標津町が宅地を無償で提供するというニュースが出た時には大量の問い合わせがあり、担当者は対応に追われた。応募者の大半は本州に住んでいて、定年後の生活を考えている人達からだった。標津町はサケの水揚げ日本一の町として知られるが、冬は気温がマイナス20度前後まで下がることもあり、積雪は50センチから60センチ。屋根の雪下ろしや雪掻きが必要だ。また、厳しい冬に耐えるための家が必要で、建設費は坪当たり50万円から60万円。一軒建てるのにおおよそ2000万円から3000万円かかる。
移住者の大半は昔からのファン
標津町では移住を希望する人達に安心して住んでもらえるように、町の説明を徹底。冬の様子を知ってもらうため、冬に旅館に泊まるなど体験してもらい、納得して住んで頂けるように呼び掛けた。
その結果、契約を辞退する人も出て、無償で分譲した土地のもらい手は予想を大きく下回った。標津町企画政策課はこう話す。

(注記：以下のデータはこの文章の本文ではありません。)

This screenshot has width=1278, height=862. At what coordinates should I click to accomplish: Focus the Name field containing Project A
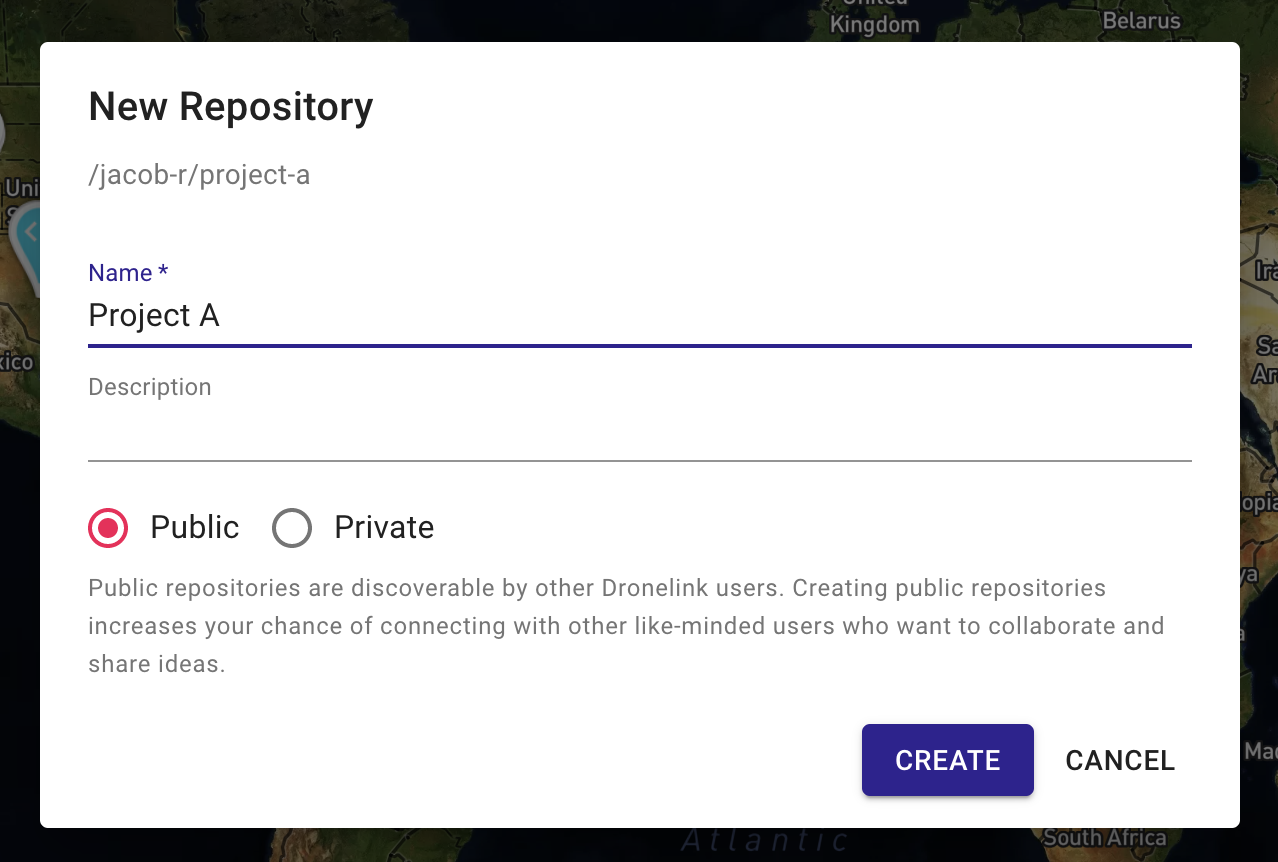point(640,316)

「確かに冬は厳しいですけど、慣れてしまえば冬だったとても快適に過ごせる町です。大自然も満喫できますし、北海道自体が移民の地ですから新しく入ってきても住民と解け合えます。ぜひ移住してきていただきたい」
現在、本州から移住して来た人達の殆どは、昔から標津町のファンで何度もこの地を旅行で訪れていた人なのだという。
移住の問い合わせが殺到している秩父別町は、標津町や八雲町の様子を見ていて、土地購入の契約を終えた人達に対し、本当に移住してくれるのかこれから何度も確認していくのだという。販売する居住区画は水道や電気などのインフラはまだ整備しておらず、移住希望者が家を建てる「確定」をもって整備に当たるとしている。